You are viewing a plain text version of this content. The canonical link for it is here.
Posted to dev@ws.apache.org by "Andreas Veithen (JIRA)" <ji...@apache.org> on 2016/01/05 08:50:39 UTC

[jira] [Updated] (AXIOM-478) Solution for parsing large XML

     [ https://issues.apache.org/jira/browse/AXIOM-478?page=com.atlassian.jira.plugin.system.issuetabpanels:all-tabpanel ]

Andreas Veithen updated AXIOM-478:
----------------------------------
    Description: 
This is LU Jie from IBM. We use axiom to parse Atom in our project. 
One of our CMIS API will attach file content to the XML. If the file size is large, we will get a large atom.
If we use Entry.getExtension(QName) to parse the content, it will allocate a large memory(around 5-6 times of the file size).
We need you help to clarify if we can use DOM-like API of axiom to get the text of a certain element as stream. That is without allocating a large object in memory.
Or is there an alternative solution for this use case?
We DO know that we can use pull-parser to parse the XML as stream. But we need help to investigate if axiom has already provided an API or solution to avoid writing parser by ourselves.

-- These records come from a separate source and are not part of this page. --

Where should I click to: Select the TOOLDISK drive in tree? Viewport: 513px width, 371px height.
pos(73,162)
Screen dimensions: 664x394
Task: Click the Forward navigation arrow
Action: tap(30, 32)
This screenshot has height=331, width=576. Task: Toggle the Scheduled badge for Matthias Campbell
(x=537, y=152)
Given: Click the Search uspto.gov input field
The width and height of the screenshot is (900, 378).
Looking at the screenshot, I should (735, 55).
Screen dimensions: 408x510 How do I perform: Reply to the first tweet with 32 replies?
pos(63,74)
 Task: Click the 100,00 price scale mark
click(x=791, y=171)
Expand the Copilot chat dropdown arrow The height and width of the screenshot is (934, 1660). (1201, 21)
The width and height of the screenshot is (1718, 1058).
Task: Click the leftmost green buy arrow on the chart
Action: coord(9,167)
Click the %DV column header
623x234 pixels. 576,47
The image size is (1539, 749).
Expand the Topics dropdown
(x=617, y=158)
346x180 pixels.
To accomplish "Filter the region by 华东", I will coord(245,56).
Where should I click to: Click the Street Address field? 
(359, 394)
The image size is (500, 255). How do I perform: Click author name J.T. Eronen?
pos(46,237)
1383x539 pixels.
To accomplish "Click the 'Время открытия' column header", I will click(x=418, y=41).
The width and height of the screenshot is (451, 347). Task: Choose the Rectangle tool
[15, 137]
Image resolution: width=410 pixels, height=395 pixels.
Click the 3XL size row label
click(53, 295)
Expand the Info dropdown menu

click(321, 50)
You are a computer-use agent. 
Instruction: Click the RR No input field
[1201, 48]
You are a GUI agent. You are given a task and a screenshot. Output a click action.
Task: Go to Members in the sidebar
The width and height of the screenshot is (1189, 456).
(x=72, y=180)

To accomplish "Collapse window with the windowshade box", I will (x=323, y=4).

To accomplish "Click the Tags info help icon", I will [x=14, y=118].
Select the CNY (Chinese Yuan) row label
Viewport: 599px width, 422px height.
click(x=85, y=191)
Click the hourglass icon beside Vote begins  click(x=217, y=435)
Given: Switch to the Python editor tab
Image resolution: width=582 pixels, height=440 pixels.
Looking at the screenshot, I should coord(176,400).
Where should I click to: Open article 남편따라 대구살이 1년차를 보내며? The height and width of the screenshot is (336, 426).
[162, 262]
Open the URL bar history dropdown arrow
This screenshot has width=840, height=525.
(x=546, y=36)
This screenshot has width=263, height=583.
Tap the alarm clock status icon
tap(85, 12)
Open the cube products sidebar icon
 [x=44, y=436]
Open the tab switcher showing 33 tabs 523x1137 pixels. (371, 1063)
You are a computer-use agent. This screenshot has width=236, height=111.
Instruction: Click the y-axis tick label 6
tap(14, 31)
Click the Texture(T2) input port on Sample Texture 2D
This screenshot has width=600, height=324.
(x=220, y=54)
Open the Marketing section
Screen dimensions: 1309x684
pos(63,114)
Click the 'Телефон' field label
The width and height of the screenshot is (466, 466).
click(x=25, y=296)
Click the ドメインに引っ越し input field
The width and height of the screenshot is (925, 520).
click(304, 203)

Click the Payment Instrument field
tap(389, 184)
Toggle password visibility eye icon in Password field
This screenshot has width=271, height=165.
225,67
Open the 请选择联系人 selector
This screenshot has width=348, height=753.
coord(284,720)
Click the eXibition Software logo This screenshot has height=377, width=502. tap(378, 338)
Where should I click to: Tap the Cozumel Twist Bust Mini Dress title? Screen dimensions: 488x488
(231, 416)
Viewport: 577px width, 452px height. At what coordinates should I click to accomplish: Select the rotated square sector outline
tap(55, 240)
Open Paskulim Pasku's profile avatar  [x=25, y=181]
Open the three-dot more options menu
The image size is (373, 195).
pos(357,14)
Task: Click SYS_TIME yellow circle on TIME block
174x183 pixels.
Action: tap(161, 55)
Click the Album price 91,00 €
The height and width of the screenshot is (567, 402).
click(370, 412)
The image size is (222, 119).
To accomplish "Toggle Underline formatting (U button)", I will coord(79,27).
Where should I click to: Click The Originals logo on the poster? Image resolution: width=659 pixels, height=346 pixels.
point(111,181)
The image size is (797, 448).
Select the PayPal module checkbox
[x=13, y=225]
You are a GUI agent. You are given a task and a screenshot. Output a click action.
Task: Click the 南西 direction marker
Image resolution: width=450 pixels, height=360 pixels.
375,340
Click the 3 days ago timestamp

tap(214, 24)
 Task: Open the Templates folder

Here's the sample XML. We need to parse the text of cmisra:base64 element:

{noformat}
<atom:entry
    xmlns:atom="http://www.w3.org/2005/Atom"
    xmlns:cmisra="http://docs.oasis-open.org/ns/cmis/restatom/200908/"
    xmlns:chemistry="http://chemistry.apache.org/"
    xmlns:cmis="http://docs.oasis-open.org/ns/cmis/core/200908/">
    <atom:id
        xmlns:atom="http://www.w3.org/2005/Atom">urn:uuid:00000000-0000-0000-0000-00000000000
    </atom:id>
    <atom:title
        xmlns:atom="http://www.w3.org/2005/Atom" type="text">doucment1446016556658.txt
    </atom:title>
    <atom:updated
        xmlns:atom="http://www.w3.org/2005/Atom">2015-10-28T07:15:57.594Z
    </atom:updated>
    <cmisra:content
        xmlns:cmisra="http://docs.oasis-open.org/ns/cmis/restatom/200908/">
        <cmisra:mediatype
            xmlns:cmisra="http://docs.oasis-open.org/ns/cmis/restatom/200908/">text/plain
        </cmisra:mediatype>
        <chemistry:filename
            xmlns:chemistry="http://chemistry.apache.org/">doucment1446016556658.txt
        </chemistry:filename>
        <cmisra:base64
            xmlns:cmisra="http://docs.oasis-open.org/ns/cmis/restatom/200908/">Base64 encoded content of large file
        </cmisra:base64>
    </cmisra:content>
    <cmisra:object
        xmlns:cmisra="http://docs.oasis-open.org/ns/cmis/restatom/200908/">
        <cmis:properties
            xmlns:cmis="http://docs.oasis-open.org/ns/cmis/core/200908/">
            <cmis:propertyId
                xmlns:cmis="http://docs.oasis-open.org/ns/cmis/core/200908/" propertyDefinitionId="cmis:objectTypeId">
                <cmis:value
                    xmlns:cmis="http://docs.oasis-open.org/ns/cmis/core/200908/">snx:file
                </cmis:value>
            </cmis:propertyId>
            <cmis:propertyString
                xmlns:cmis="http://docs.oasis-open.org/ns/cmis/core/200908/" propertyDefinitionId="cmis:name">
                <cmis:value
                    xmlns:cmis="http://docs.oasis-open.org/ns/cmis/core/200908/">doucment1446016556658.txt
                </cmis:value>
            </cmis:propertyString>
        </cmis:properties>
    </cmisra:object>
</atom:entry>
{noformat}

  was:
This is LU Jie from IBM. We use axiom to parse Atom in our project. 
One of our CMIS API will attach file content to the XML. If the file size is large, we will get a large atom.
If we use Entry.getExtension(QName) to parse the content, it will allocate a large memory(around 5-6 times of the file size).
We need you help to clarify if we can use DOM-like API of axiom to get the text of a certain element as stream. That is without allocating a large object in memory.
Or is there an alternative solution for this use case?
We DO know that we can use pull-parser to parse the XML as stream. But we need help to investigate if axiom has already provided an API or solution to avoid writing parser by ourselves.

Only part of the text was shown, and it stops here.